(Provided data Opens)

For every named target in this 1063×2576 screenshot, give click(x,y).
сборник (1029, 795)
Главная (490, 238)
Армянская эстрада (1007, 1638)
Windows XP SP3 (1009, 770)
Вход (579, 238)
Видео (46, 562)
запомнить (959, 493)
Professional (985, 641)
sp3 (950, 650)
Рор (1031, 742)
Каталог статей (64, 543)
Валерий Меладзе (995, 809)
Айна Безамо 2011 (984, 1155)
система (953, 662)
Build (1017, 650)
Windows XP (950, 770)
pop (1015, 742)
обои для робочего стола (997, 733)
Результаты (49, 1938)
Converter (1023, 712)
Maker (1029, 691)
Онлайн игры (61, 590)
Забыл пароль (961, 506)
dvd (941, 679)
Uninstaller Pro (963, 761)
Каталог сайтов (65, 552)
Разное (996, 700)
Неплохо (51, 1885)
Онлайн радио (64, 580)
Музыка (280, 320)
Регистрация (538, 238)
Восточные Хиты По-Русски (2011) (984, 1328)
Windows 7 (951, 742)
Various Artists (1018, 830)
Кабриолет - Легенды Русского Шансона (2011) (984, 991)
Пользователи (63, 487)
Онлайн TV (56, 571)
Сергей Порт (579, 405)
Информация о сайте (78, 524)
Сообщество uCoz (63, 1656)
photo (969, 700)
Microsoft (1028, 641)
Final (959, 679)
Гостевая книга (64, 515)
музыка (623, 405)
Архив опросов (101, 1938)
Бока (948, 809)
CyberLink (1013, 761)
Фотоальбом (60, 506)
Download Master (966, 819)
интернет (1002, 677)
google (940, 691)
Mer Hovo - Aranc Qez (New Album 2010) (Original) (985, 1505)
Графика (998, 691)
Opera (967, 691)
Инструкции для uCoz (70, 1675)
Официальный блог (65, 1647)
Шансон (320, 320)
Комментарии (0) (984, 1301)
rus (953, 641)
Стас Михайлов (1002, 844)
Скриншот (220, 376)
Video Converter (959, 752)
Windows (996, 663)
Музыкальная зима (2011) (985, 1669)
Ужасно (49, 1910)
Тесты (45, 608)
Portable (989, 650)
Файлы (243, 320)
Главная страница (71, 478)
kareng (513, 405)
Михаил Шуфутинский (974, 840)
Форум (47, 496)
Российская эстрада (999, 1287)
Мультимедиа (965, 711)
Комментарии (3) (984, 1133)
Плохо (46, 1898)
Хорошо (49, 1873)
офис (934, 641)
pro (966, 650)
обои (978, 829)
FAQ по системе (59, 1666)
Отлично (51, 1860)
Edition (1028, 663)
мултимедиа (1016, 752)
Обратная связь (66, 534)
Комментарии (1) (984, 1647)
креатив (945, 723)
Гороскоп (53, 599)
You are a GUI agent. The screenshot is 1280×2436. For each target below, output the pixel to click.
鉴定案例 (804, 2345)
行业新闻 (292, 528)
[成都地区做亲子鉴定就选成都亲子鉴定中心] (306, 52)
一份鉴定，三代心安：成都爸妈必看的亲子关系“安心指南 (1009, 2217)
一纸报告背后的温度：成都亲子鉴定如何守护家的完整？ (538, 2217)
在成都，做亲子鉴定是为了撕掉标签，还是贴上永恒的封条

(Provided data Closes)

Exercise objective -> Above are the records; copy exactly the lines from the one with "Михаил Шуфутинский (974, 840)" through the final line.

Response to this exercise ->
Михаил Шуфутинский (974, 840)
Форум (47, 496)
Российская эстрада (999, 1287)
Мультимедиа (965, 711)
Комментарии (3) (984, 1133)
Плохо (46, 1898)
Хорошо (49, 1873)
офис (934, 641)
pro (966, 650)
обои (978, 829)
FAQ по системе (59, 1666)
Отлично (51, 1860)
Edition (1028, 663)
мултимедиа (1016, 752)
Обратная связь (66, 534)
Комментарии (1) (984, 1647)
креатив (945, 723)
Гороскоп (53, 599)
You are a GUI agent. The screenshot is 1280×2436. For each target below, output the pixel to click.
鉴定案例 (804, 2345)
行业新闻 (292, 528)
[成都地区做亲子鉴定就选成都亲子鉴定中心] (306, 52)
一份鉴定，三代心安：成都爸妈必看的亲子关系“安心指南 (1009, 2217)
一纸报告背后的温度：成都亲子鉴定如何守护家的完整？ (538, 2217)
在成都，做亲子鉴定是为了撕掉标签，还是贴上永恒的封条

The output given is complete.